*DOCUMENT TEXT*.

++++++++

What about getting your template to the end-host? To convergently copy a file from a source and then edit it, use the following construction with a staging file.
bundle agent master
{
files:
"$(final_destination)"
create => "true",
edit_line => fix_file("$(staging_file)"),
edit_defaults => empty,
perms => mo("644","root"),
action => if_elapsed("60");
}
bundle edit_line fix_file(f)
{
insert_lines:
"$(f)"
insert_type => "file";
# expand_scalars => "true" ;
replace_patterns:
"searchstring"
replace_with => value("replacestring");
}
Making delta changes to someone else's file
Edit a file with multiple promises about its state, when you do not want to determine the entire content of the file, or if it is unsafe to make unilateral changes, e.g. because its contents are also being managed from another source like a software package manager.
For modifying a file, you have access to the full power of text editing promises. This is a powerful framework.
# Resolve conf edit
body common control
{
bundlesequence => { "g", resolver(@(g.searchlist),@(g.nameservers)) };
inputs => { "cfengine_stdlib.cf" };
}
bundle common g # global
{
vars:
"searchlist" slist => { "example.com", "cfengine.com" };
"nameservers" slist => { "10.1.1.10", "10.3.2.16", "8.8.8.8" };
classes:
"am_name_server"
expression => reglist("@(nameservers)","$(sys.ipv4[eth1])");
}
bundle agent resolver(s,n)
{
files:
"$(sys.resolv)" # test on "/tmp/resolv.conf" #
create => "true",
edit_line => doresolv("@(this.s)","@(this.n)"),
edit_defaults => empty;
}
# For your private library ......................
bundle edit_line doresolv(s,n)
{
insert_lines:
"search $(s)";
"nameserver $(n)";
delete_lines:
# To clean out junk
"nameserver .*| search .*" not_matching => "true";
}
Constructing files from promises
Making finished templates for files and filling in the blanks using variables is a flexble approach in many cases, but it is not flexible enough for all cases. A very flexible approach, but one that requires more thought, is to build a final result (desired end-state) from a set of promises about what the file should contain. This might or might not include templates in the sense of complete files that are read in.
If you are using CFEngine 3.3 or later, you have the option of using
edit_template and its embedded language constructs to keep decisions and loops
inside templates. Let's set aside that for a while and look at the alternatives,
placing the data entirely within bundles of edit
-promises.
There is language support for this kind of editing in the standard library, and you can store data and template components within a CFEngine configuration itself, or as a separate file. For example:
#
body common control
{
bundlesequence => { "main" };
inputs => { "LapTop/cfengine/copbl/cfengine_stdlib.cf" };
}
#
bundle common data
{
vars:
"person" string => "Mary";
"animal" string => "a little lamb";
}
#
bundle agent main
{
files:
"/tmp/my_result"

++++++++

*STATED EXERCISE*.
In the CFEngine file-editing text, from which CFEngine version onward can edit_template be used?

++++++++

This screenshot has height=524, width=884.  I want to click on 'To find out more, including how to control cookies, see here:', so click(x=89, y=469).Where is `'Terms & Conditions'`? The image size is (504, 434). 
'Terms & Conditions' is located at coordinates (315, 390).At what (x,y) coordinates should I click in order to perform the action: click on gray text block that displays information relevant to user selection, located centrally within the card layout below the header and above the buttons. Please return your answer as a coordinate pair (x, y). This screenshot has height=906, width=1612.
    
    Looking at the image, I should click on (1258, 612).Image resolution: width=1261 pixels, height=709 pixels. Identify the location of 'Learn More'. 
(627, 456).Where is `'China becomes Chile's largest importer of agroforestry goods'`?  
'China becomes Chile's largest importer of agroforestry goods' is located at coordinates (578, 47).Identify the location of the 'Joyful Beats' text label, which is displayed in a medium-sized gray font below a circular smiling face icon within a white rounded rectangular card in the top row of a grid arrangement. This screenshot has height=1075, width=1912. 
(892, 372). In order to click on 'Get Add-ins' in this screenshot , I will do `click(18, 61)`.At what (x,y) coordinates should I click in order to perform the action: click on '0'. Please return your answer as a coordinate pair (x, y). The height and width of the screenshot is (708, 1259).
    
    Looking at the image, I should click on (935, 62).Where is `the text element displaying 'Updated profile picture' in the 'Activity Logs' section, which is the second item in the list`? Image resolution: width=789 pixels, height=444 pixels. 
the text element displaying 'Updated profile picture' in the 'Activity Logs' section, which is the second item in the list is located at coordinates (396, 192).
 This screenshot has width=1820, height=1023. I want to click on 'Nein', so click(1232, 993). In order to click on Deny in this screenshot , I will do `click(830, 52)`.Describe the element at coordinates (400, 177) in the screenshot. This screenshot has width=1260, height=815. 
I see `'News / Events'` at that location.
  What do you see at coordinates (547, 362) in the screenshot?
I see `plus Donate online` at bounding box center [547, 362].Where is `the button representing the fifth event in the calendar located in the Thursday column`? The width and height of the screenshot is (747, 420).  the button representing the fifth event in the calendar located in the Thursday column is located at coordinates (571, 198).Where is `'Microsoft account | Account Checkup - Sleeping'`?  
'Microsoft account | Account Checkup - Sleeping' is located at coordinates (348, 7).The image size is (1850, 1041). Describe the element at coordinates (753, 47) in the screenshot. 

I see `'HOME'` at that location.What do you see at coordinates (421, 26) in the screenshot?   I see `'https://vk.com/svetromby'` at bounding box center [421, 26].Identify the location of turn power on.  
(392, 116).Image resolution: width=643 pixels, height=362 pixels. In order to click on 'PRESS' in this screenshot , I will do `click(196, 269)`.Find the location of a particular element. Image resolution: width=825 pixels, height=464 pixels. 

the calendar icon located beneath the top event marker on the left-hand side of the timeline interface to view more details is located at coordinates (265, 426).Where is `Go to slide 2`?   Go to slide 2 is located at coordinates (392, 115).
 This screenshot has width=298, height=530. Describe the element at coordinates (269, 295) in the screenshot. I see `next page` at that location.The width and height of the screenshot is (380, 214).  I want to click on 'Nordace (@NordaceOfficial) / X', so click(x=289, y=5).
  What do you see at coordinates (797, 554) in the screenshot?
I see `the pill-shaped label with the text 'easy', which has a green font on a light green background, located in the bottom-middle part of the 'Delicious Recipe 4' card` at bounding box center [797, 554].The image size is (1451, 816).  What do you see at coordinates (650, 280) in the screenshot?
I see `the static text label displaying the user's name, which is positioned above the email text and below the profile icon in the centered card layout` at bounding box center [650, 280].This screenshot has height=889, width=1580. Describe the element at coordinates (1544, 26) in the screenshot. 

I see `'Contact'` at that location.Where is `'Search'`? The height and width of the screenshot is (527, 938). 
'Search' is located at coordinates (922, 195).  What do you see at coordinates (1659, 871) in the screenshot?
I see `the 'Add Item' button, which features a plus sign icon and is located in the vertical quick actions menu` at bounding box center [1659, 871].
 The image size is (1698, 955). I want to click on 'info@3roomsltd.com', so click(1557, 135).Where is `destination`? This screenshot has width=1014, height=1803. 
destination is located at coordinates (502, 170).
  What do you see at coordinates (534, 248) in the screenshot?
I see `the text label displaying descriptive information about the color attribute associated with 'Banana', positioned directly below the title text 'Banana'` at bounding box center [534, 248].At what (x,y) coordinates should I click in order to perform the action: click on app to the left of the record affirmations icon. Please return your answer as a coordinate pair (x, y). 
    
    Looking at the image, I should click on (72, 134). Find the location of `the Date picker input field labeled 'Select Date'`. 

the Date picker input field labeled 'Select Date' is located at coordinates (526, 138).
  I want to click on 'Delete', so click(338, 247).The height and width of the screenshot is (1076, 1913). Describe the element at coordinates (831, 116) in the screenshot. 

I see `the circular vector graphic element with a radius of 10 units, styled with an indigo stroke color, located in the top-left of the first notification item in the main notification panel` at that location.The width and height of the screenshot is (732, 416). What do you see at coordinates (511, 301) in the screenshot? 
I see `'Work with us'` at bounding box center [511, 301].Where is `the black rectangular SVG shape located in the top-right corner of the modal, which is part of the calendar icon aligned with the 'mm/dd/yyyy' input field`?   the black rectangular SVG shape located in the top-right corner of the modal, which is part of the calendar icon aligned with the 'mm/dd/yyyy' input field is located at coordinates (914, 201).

++++++++

*EXERCISE ANSWER*.
CFEngine 3.3 or later.